So many things to do in so little time! That is often the woes of a visitor to Tokyo. It seems like there is just not enough time to do everything here. So, for first time visitors with time constraint, one should categorize the places of attractions into geographical divisions for a more convenient movement within the day. That said, expect to walk a lot (like, really A LOT! )
Where to start and what to do?
- Plan your journey with a Tokyo Handy Map (very handy indeed).
- Get a SUICA or PASMO card. It’s a reloadable and refundable prepaid card which can be used on many major forms of transportations within the Kanto region inclusive of Kyoto and Osaka. It can also be used for purchases at convenient stores, vending machines, and many retail establishments.
- Get a transportation network map – one as comprehensive as possible. Not just the subway map, but including JR and special lines as well. It is not surprising to get lost in the vast and complicated subway systems or taking the wrong train even if you are on the right platform in the right station.

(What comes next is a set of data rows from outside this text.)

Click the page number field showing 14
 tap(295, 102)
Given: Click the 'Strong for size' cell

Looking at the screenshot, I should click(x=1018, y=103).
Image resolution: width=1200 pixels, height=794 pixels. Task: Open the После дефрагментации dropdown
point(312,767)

- Eat sashimi at Tsukiji Market. It’s the biggest fish market in Tokyo after all. Surely nobody comes here without eating fish!

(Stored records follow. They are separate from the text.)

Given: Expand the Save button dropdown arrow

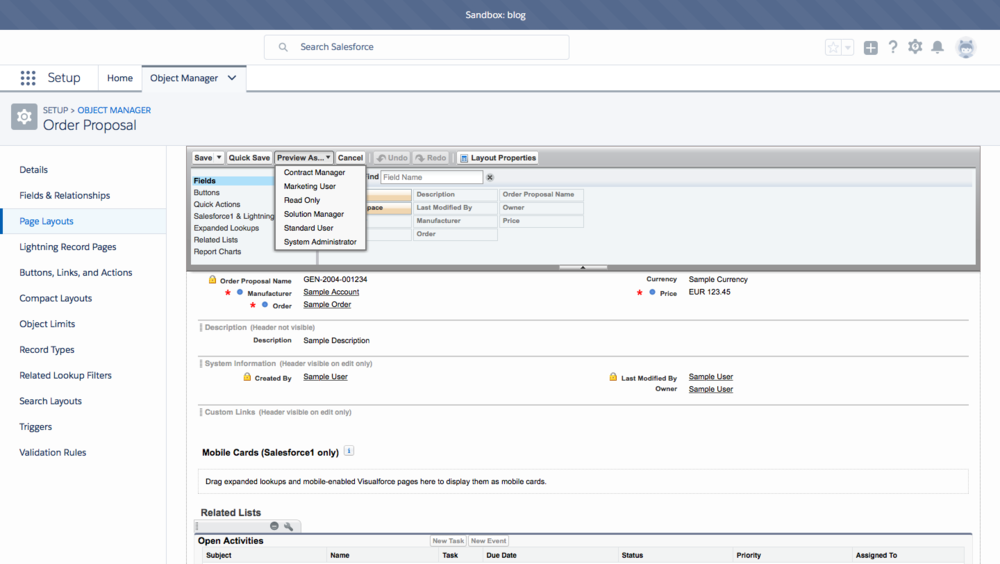Looking at the screenshot, I should coord(219,158).
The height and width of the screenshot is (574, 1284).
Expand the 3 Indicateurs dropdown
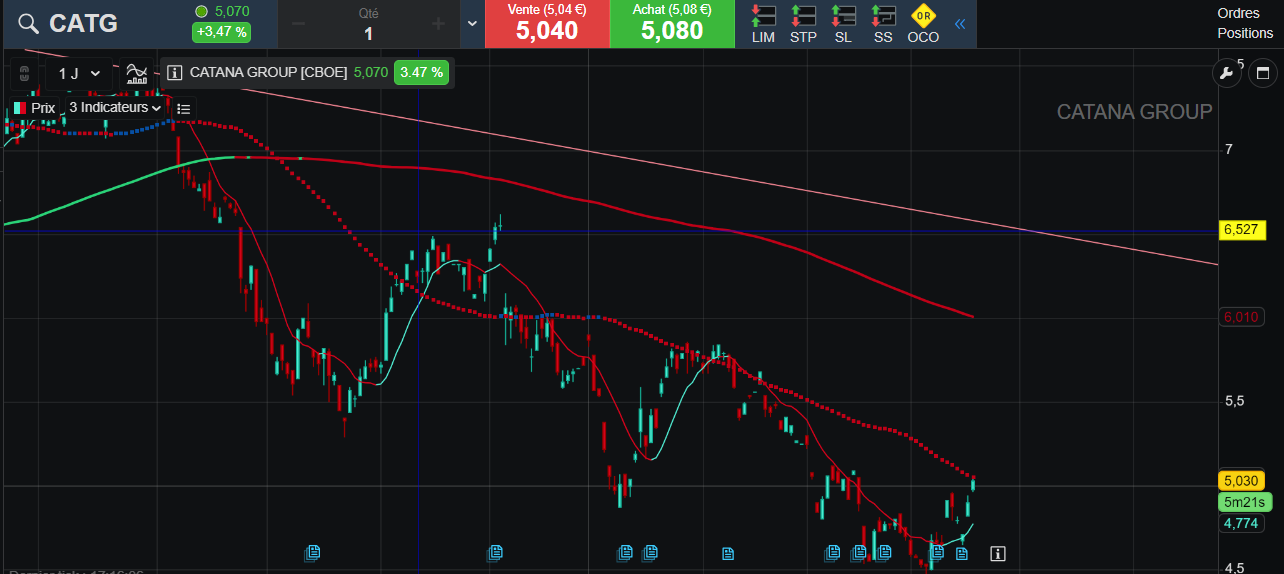click(115, 108)
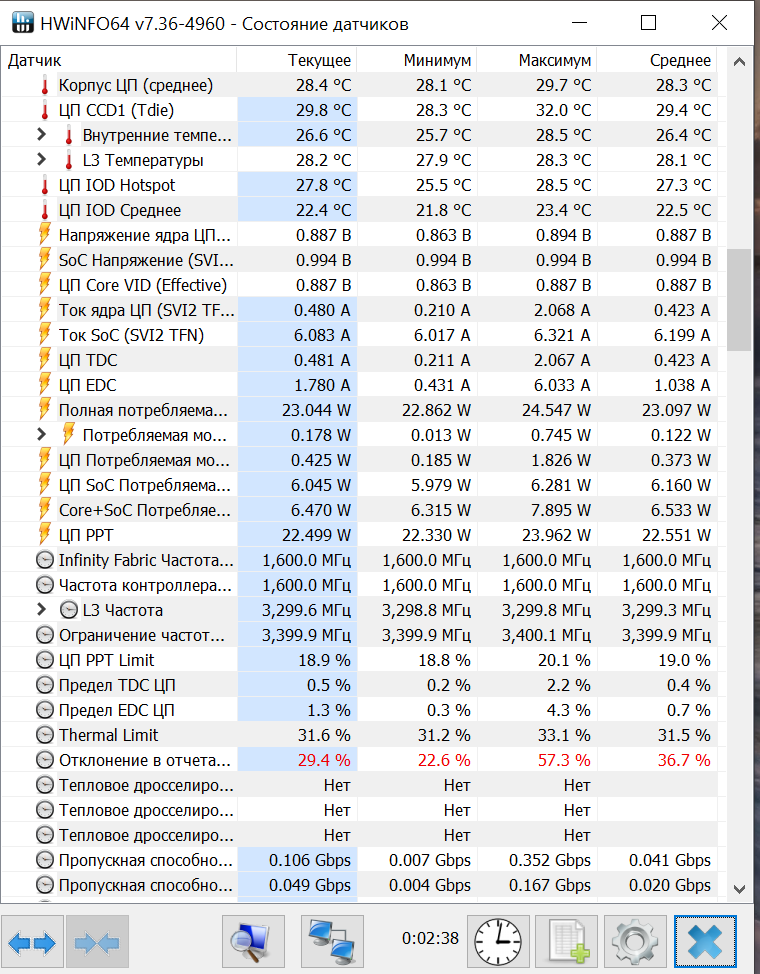Select the Thermal Limit sensor row
This screenshot has height=974, width=760.
(x=140, y=735)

- Watch Sumo wrestlers’ asageiko (morning training). The one thing that I would really like to do on this trip but due to my very “perfect” time of visit, I was unable to do it. The only time they rest is the week after a major tournament, which happens to fall on the week of my visit. 🙁
Pic: The most comprehensive map I can find & the most complicated transportation network I’ve ever seen.

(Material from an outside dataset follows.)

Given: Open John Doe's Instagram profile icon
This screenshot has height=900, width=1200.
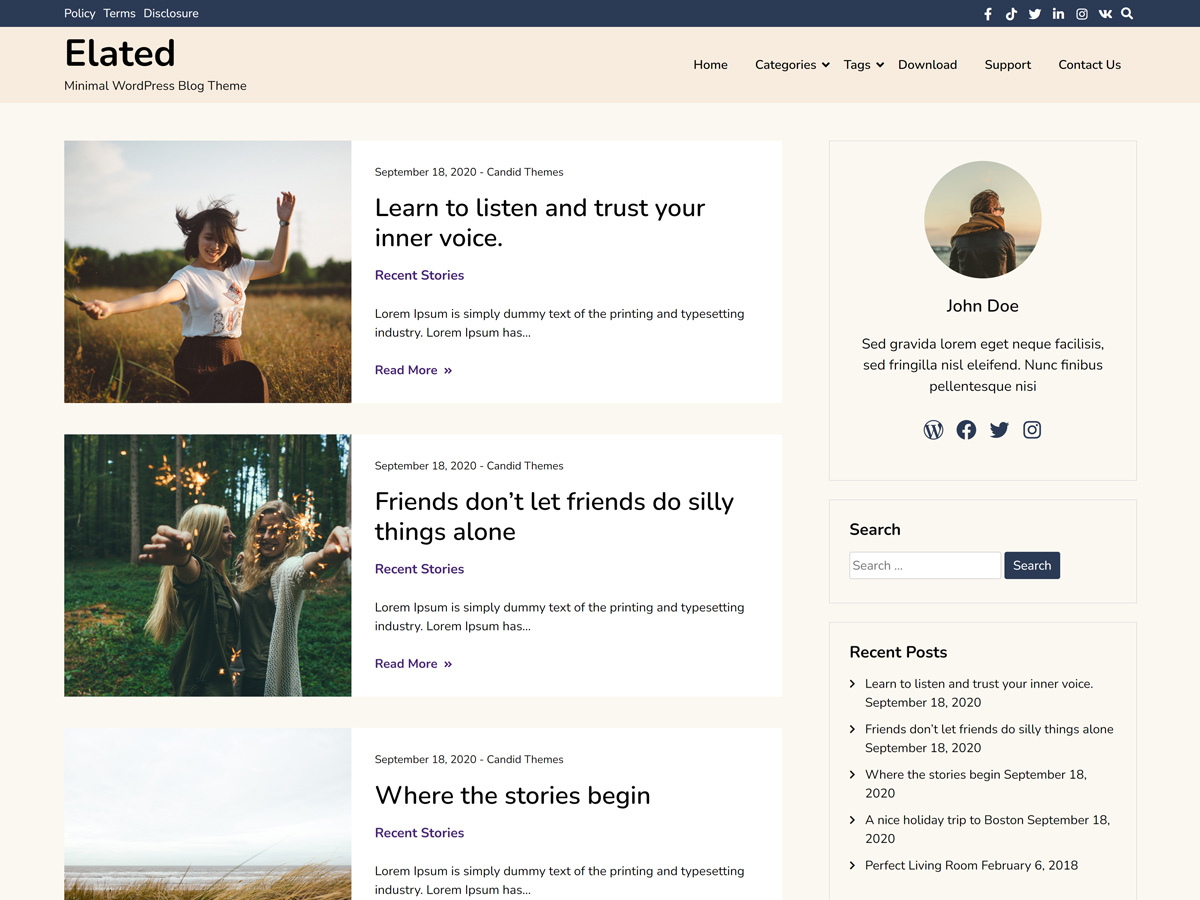Looking at the screenshot, I should (x=1032, y=429).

A geographical division of Tokyo attractions may be generalized into :
West : Shinjuku, Shibuya, Harajuku, Yoyogi
East / South East : Ginza, Tsukiji, Imperial Palace, Shiodome, Odaiba
North / North East : Asakusa, Sumida, Ueno, Yanaka, Nezu, Akihabara
Although each of the above areas is possible to be covered within a day, expect to be (or close to) limping by the end of the day.
Shinjuku – The Shinjuku Station is the world’s busiest transport hub, serving millions of commuters each day. Having over 200 exits will roughly give you an idea how big and busy it is. So make sure you know exactly which exit to go for your destination. Or else it would be miles of endless maze-like arcades walk both underground and above ground.
Tokyo Metropolitan Government Building – There are many observatories and viewpoints in Tokyo but this is the only one which is free, nice and convenient to visit. Panoramic cityscape of Tokyo and beyond (and all the way to Mount Fuji on a clear day) from the 45th floor of either the North Tower or South Tower, or both if you have time.
Meiji Shrine & Yoyogi Park – The park famous for sakura viewing during spring.
Harajuku & Shibuya
Lots of young people, modern looking buildings and crepe at every corner. It must be the ‘crepe town’ of Tokyo. 😉
Shibuya scramble – the huge cross junction where hundreds of people cross at the same time in all directions at a fast pace yet never knocking into each other.
Famous statue of Hachiko at Shibuya Station. There are also Hachiko community buses and Hachiko images on vending machines in Shibuya. The story of Hachi started in 1923. Every evening, Hachi would walk to the Shibuya station to greet his owner coming home from work, until one day, Professor Ueno did not come home. He had died from a cerebral hemorrhage while at work. But Hachiko continued to wait for him, and kept on waiting at the same time and same place everyday, for the next 10 years, until his own demise.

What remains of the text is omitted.